#### Text provided

=== Begin Enclosure ===

Renal Artery Intervention

Renal Artery Intervention

What is it for?

The renal arteries supply blood to the kidneys, which also play a role in managing your blood pressure. Renal artery disease is most commonly caused by fatty deposits called plaque (atherosclerosis), resulting in narrowing and blockage of the renal arteries and a reduction in blood flow to the kidney. Patients may experience high blood pressure, congestive heart failure and mild or even severe kidney failure. People with kidney failure may experience symptoms such as weakness, shortness of breath or fatigue. Depending on several factors, treatment options may include medication, renal artery surgery, or angioplasty and stenting. The extent and location of the blockages and your overall health help determine which treatment is recommended.

How is it done?

At Loyola, the diagnosis and treatment of renal artery disease is achieved through a multi-disciplinary team of nephrologists, cardiologists, vascular specialists, endocrinologists and others. Commonly used diagnostic tools may include abdominal duplex ultrasound, magnetic resonance angiography, computed tomography angiography or nuclear medicine testing.

Medical management
Sometimes renal artery disease can be treated with nonsurgical methods, including managing blood pressure, cholesterol or diabetes. Your doctor can help you with programs to exercise more, quit smoking and improve your diet.

=== End Enclosure ===

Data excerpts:
=== Begin Enclosure ===

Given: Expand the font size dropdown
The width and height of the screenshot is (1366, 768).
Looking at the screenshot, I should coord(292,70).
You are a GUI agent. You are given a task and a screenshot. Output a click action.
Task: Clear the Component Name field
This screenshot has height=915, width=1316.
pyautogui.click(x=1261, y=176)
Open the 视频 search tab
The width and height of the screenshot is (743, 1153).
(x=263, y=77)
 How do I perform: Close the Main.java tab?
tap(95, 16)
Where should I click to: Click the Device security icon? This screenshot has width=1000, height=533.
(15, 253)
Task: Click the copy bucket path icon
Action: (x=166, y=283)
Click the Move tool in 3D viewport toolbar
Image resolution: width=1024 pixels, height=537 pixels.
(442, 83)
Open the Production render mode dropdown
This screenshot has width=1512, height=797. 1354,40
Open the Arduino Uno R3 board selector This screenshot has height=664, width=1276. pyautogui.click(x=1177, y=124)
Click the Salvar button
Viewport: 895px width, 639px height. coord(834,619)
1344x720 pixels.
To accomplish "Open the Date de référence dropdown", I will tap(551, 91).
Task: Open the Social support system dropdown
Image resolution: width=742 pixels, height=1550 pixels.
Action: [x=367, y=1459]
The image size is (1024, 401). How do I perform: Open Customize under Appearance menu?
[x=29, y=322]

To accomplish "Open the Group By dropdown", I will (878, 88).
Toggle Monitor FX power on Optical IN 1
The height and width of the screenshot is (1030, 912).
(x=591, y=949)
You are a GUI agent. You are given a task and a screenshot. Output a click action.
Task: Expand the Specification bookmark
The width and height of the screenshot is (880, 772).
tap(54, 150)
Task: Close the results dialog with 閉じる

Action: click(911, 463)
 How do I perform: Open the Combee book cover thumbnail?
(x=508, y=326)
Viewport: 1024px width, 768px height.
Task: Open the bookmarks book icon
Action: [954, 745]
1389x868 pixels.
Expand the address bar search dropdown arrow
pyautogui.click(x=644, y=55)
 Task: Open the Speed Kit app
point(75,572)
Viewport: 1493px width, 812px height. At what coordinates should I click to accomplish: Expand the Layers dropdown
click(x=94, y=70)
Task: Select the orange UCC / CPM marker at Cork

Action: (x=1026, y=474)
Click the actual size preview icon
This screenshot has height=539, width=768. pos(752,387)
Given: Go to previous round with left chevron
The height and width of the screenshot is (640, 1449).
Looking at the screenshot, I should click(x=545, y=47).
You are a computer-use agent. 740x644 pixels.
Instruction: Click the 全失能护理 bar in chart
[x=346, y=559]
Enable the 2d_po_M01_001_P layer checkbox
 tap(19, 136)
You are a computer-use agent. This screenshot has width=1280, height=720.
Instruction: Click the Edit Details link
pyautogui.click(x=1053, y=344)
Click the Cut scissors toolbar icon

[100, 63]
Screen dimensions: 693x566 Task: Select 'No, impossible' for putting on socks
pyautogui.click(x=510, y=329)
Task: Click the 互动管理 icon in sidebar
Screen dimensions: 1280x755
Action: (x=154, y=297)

=== End Enclosure ===

#### Problem statement
Continue the text on renal artery intervention, starting after its last sentence.

#### Answer box
Renal artery surgery
Renal artery surgery to increase blood flow to a kidney includes an endarterectomy of the renal artery, or a renal artery bypass surgery. An endarterectomy removes the inner lining of the renal artery to widen the artery. Bypass surgery creates a detour around the blockage in the renal artery. The bypass is created with a graft from a vein in your leg or plastic material. Surgery takes about three to four hours and requires hospitalization for about five days.

Renal artery angioplasty and stenting
A catheter is inserted through a small puncture site or incision into a blood vessel in the arm or leg and guided into the renal artery. The catheter has a small balloon that inflates to widen the narrowing in the artery. A stent (small mesh tube) may then be placed in the artery to hold it open. This procedure is performed under local anesthesia and may be performed as an outpatient or may require hospitalization overnight.

What are the risks?

Risks of renal artery surgery include: bleeding, damage to the renal artery, infection, blood clots and heart attack. Additional risks of angioplasty and stenting include allergic reaction to dye and blockage.